Pytorch Deep Learning tutorial (1) : Semantic segmentation foundation and environment building

Abstract

Since I haven’t updated my technical blog for a long time, I’ve dug a new hole for myself: the semantic segmentation series, which starts with the simplest semantic segmentation basics and development environment construction.

One, foreword

It’s been a while since I updated my technology blog, so dig yourself a new hole: the semantic segmentation series.

This series of articles covers:

Basic use of Pytorch
Semantic segmentation algorithm explanation

Start with the simplest semantic segmentation foundation and development environment construction.

Second, semantic segmentation

What is semantic segmentation?

Semantic segmentation: Labels each point in the target category of the image according to the “semantic”, so that different kinds of things can be distinguished on the image. It can be understood as a pixel-level classification task, which, frankly speaking, is to classify each pixel point.

In short, our goal is to give an RGB color image (height x width x3) or a grayscale image (height x width x1) and output a segmentation map that includes a category annotation for each pixel (height x width X1). The details are shown in the figure below:

Note: For visual clarity, the projection above is a low-resolution projection. In practice, the resolution of segmentation annotation should be the same as that of the original image.

The images are divided into five categories: Person, Purse, Plants/Grass, Sidewalk and Building/Structures.

Similar to standard categorical values, this creates a one-Hot coded target category annotation — essentially creating an output channel for each category. Because there are 5 categories in the figure above, the number of channels output by the network is also 5, as shown in the figure below:

As shown in the figure above, the predicted results can be combined into a segmentation map by taking an Argmax depth for each pixel. In turn, we can easily observe each object in an overlapping way.

The argmax approach is also easy to understand. As shown in the figure above, each channel has only 0 or 1. In the case of Person’s channel, the red 1 represents the pixel of Person and all other pixels are 0. The same is true for other channels, and there is no case where the same pixel is 1 in more than two channels. Therefore, argmax finds the maximum index channel value for each pixel.

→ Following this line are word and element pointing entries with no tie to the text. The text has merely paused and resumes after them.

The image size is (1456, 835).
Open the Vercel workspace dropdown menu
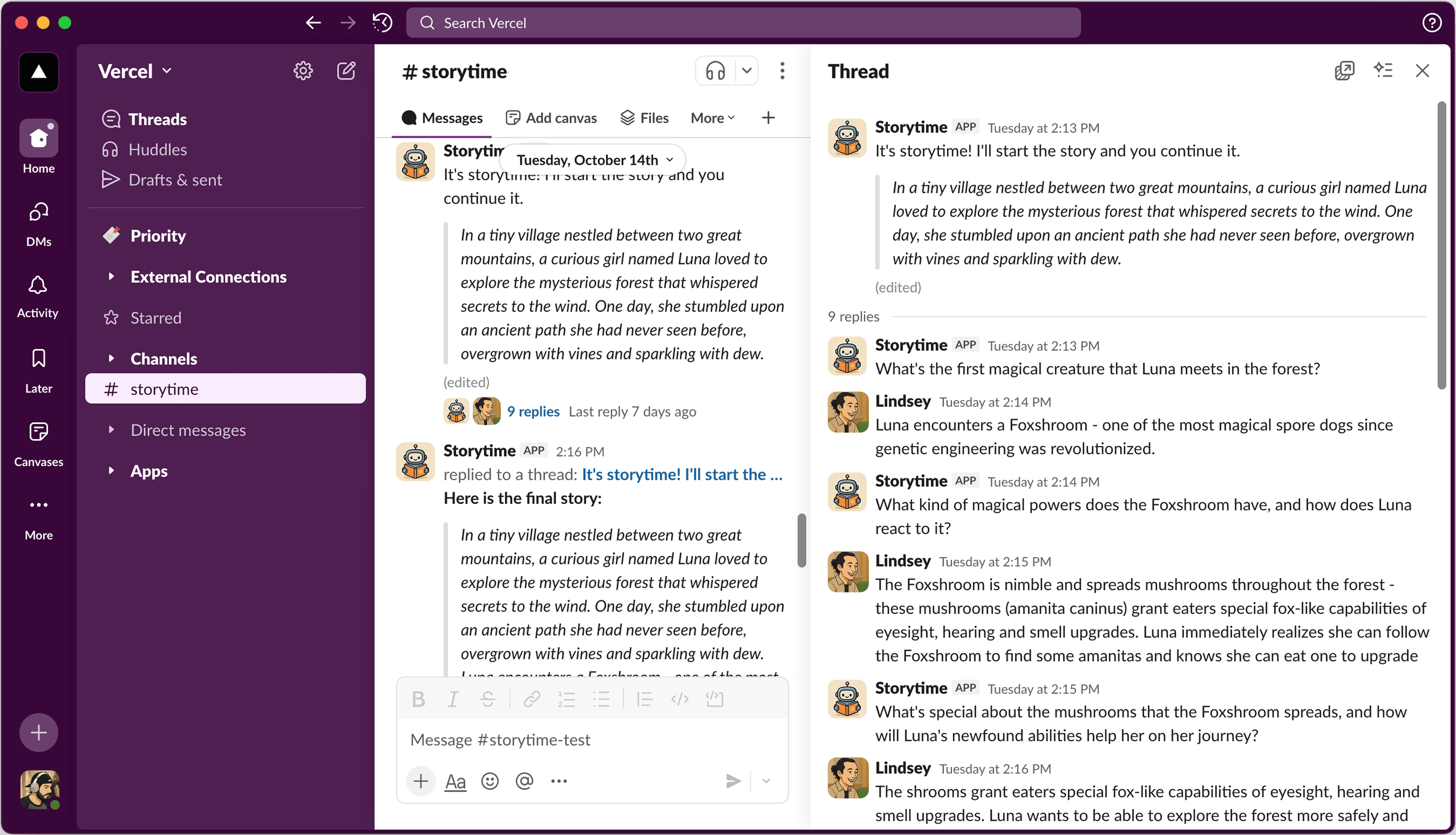point(135,71)
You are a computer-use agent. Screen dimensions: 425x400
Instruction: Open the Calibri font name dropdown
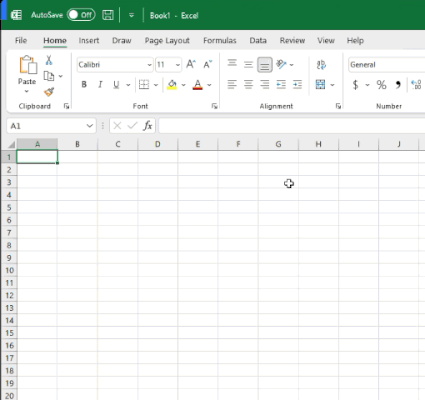(x=149, y=65)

The final result is:

When only one layer of channels is superimposed on the original image, we call it a mask, indicating only the area where a particular category exists.

The high-resolution results are shown below, with different colors representing different categories:

Data set

Common semantic segmentation algorithms belong to supervised learning, so well-annotated data sets are essential.

There are many publicly available semantically segmented datasets. Currently, there are three benchmarks used for model training and testing.

The first commonly used data set was the Pascal VOC series. VOC2012 is currently popular in this series, and similar datasets such as Pascal Context are also useful.

The second commonly used dataset is Microsoft COCO. COCO has a total of 80 categories, and although there are very detailed pixel-level annotations, there is no official evaluation specifically for semantic segmentation. This data set is mainly used for instance level segmentation and image description. Therefore, COCO data sets are often used as additional training data sets for model training.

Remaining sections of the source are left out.